The genre has classical precedents in the Sanskrit legend Baital Pachisi, in Petronius's fragmentary "Satyricon", and in Apuleius's "The Golden Ass". The last two are rare surviving samples of a mostly lost genre, which was highly popular in the Classical world, known as "Milesian tales".

Medieval Arabic literature possesses similar themes. Al-Hamadhani (d.1008) of Hamadhan (Iran) is credited with inventing the literary genre of maqamat in which a wandering vagabond makes his living on the gifts his listeners give him following his extemporaneous displays of rhetoric, erudition, or verse, often done with a trickster's touch. Ibn al-Astarkuwi or al-Ashtarkuni (d.1134) also wrote in the genre maqamat, comparable to later European picaresque novels.

While elements of Chaucer and Boccaccio have a picaresque feel, the modern picaresque begins with Lazarillo de Tormes, published anonymously in Antwerp and Spain in 1554 and variously considered either the first picaresque novel or at least an antecedent to the genre. The title character Lazarillo is a pícaro who must live by his wits in an impoverished country full of hypocrisy.

The autobiography of Benvenuto Cellini, written in Florence beginning in 1558, also has much in common with the picaresque. Another early example is Mateo Alemán's Guzmán de Alfarache (1599), characterized by religiosity.

Francisco de Quevedo's El buscón (1604 according to Francisco Rico; the exact date is uncertain, yet it was certainly a very early work) is considered the masterpiece of the subgenre by A.A. Parker, because of his baroque style and the study of the delinquent psychology. However, a more recent school of thought, led by Francisco Rico, rejects Parker's view, contending instead that the protagonist, Pablos, is a highly unrealistic character, simply a means for Quevedo to launch classist, racist and sexist attacks. Moreover, argues Rico, the structure of the novel is radically different from previous works of the picaresque genre: Quevedo uses the conventions of the picaresque as a mere vehicle to show off his abilities with conceit and rhetoric, rather than to construct a satirical critique of Spanish Golden Age society.
•••
> _GOAL A_
Please reproduce the listing below word for word, starting at the line containing "Given: Click the dotted" and ending at the line containing "862x475 pixels. click(x=798, y=72)", with both of those lines included.

> _DATA ROWS_
•••
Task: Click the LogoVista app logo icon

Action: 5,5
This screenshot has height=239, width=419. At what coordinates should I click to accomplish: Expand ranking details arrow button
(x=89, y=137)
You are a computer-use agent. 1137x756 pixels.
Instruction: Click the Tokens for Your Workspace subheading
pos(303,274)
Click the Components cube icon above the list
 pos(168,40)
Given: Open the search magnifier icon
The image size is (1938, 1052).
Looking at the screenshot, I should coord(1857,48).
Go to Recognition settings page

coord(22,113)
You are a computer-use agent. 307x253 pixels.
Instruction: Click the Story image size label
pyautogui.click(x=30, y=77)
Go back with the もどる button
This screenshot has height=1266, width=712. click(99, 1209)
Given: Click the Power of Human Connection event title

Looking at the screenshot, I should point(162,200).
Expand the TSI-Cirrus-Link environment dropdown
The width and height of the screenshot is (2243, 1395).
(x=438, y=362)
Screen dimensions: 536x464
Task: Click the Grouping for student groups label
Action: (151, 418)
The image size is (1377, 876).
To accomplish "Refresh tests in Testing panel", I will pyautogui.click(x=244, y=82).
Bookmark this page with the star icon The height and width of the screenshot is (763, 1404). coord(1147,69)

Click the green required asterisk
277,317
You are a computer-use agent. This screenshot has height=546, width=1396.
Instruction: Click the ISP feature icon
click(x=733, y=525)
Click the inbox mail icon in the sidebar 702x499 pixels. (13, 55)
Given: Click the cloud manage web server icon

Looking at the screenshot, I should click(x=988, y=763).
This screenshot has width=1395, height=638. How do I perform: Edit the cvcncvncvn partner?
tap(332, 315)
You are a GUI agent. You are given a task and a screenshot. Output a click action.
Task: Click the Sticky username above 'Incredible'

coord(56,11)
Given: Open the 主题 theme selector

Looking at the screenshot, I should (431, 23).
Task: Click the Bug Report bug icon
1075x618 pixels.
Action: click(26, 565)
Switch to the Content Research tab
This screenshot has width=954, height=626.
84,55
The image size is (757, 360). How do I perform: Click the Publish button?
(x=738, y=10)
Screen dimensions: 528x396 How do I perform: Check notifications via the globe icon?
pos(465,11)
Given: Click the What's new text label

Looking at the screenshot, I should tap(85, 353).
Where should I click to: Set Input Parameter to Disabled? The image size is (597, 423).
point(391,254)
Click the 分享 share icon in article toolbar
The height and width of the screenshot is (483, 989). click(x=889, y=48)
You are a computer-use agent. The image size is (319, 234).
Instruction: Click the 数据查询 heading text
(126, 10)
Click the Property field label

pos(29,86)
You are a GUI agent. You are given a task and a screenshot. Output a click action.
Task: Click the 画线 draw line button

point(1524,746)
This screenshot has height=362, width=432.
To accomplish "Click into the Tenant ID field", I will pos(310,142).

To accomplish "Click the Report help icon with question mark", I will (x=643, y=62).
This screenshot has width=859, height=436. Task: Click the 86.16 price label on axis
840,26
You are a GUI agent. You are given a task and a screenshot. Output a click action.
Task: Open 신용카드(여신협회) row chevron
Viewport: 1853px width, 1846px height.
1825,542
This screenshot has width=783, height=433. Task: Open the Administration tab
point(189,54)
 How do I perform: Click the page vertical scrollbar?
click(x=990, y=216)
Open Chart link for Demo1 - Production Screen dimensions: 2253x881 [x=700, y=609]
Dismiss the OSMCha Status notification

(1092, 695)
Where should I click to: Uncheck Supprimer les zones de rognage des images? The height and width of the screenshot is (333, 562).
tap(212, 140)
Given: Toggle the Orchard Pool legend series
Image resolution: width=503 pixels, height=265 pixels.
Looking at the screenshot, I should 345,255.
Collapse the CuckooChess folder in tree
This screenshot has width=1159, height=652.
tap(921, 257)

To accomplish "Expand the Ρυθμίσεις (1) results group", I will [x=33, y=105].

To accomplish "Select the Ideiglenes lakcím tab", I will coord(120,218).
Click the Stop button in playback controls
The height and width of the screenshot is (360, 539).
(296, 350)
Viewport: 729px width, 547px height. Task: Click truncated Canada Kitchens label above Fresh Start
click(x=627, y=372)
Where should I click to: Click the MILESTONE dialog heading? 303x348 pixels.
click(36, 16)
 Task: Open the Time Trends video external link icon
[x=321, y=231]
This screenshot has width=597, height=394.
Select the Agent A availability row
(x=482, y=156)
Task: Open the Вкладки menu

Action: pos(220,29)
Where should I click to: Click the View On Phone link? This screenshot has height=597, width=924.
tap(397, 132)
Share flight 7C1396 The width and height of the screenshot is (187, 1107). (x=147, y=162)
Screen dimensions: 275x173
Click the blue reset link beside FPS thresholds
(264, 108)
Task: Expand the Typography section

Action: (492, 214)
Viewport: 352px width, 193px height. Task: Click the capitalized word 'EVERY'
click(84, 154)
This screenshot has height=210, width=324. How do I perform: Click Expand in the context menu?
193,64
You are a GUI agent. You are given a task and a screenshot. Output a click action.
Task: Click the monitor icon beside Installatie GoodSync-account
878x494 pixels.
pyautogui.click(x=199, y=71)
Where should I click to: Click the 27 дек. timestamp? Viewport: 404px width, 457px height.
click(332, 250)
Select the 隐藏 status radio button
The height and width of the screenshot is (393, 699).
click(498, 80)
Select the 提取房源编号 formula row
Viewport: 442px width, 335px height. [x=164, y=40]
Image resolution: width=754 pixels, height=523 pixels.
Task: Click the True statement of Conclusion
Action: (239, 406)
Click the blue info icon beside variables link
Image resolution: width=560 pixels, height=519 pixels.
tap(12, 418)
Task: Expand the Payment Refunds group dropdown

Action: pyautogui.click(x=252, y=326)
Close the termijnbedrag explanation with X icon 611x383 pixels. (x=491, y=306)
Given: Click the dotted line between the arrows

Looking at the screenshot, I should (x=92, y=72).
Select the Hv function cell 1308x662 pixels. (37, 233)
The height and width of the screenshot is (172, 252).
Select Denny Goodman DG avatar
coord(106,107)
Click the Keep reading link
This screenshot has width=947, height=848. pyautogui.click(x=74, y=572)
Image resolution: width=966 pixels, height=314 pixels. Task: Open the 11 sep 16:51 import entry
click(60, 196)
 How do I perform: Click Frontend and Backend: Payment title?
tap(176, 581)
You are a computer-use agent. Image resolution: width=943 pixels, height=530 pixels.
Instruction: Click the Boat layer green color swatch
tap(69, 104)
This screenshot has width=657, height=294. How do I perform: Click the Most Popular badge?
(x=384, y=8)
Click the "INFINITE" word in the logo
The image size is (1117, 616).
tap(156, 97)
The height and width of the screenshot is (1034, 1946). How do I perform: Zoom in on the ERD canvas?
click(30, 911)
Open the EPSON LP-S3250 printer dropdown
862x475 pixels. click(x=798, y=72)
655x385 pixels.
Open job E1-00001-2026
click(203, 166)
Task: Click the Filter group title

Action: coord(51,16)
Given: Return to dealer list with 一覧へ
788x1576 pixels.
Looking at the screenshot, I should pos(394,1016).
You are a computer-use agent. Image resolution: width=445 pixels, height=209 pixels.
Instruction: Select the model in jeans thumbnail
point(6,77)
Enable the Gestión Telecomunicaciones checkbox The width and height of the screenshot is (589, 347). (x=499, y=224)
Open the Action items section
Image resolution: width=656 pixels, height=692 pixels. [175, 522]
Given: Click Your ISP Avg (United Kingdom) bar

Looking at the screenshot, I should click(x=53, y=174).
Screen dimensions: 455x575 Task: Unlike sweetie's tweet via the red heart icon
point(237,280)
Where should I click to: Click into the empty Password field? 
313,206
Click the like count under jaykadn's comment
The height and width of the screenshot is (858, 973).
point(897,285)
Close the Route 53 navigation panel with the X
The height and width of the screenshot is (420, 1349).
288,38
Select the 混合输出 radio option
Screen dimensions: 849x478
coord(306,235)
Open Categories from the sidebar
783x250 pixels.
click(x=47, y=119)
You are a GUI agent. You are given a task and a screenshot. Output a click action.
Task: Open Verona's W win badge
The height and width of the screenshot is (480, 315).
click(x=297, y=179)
•••
> _GOAL B_
Extend the passage on the picaresque genre, picking up after its last sentence.

> _WRITTEN REPLY A_
Given: Click the dotted line between the arrows

Looking at the screenshot, I should (x=92, y=72).
Select the Hv function cell 1308x662 pixels. (37, 233)
The height and width of the screenshot is (172, 252).
Select Denny Goodman DG avatar
coord(106,107)
Click the Keep reading link
This screenshot has width=947, height=848. pyautogui.click(x=74, y=572)
Image resolution: width=966 pixels, height=314 pixels. Task: Open the 11 sep 16:51 import entry
click(60, 196)
 How do I perform: Click Frontend and Backend: Payment title?
tap(176, 581)
You are a computer-use agent. Image resolution: width=943 pixels, height=530 pixels.
Instruction: Click the Boat layer green color swatch
tap(69, 104)
This screenshot has width=657, height=294. How do I perform: Click the Most Popular badge?
(x=384, y=8)
Click the "INFINITE" word in the logo
The image size is (1117, 616).
tap(156, 97)
The height and width of the screenshot is (1034, 1946). How do I perform: Zoom in on the ERD canvas?
click(30, 911)
Open the EPSON LP-S3250 printer dropdown
862x475 pixels. click(x=798, y=72)

> _WRITTEN REPLY B_
In other European countries, these Spanish novels were read and imitated. In Germany, Grimmelshausen wrote Simplicius Simplicissimus (1669), the most important of non-Spanish picaresque novels. It describes the devastation caused by the Thirty Years' War. In France, this kind of novel declined into an aristocratic adventure: Le Sage's Gil Blas (1715). In England, the body of Tobias Smollett's work, and Daniel Defoe's Moll Flanders (1722) are considered picaresque, but they lack the sense of religious redemption of delinquency that was very important in Spanish and German novels. The triumph of Moll Flanders is more economic than moral.

The classic Chinese novel "Journey to the West" is considered to have considerable Picaresque elements. Being written in 1590, it is contemporary with much of the above - but is unlikely to have been directly influenced by the European genre.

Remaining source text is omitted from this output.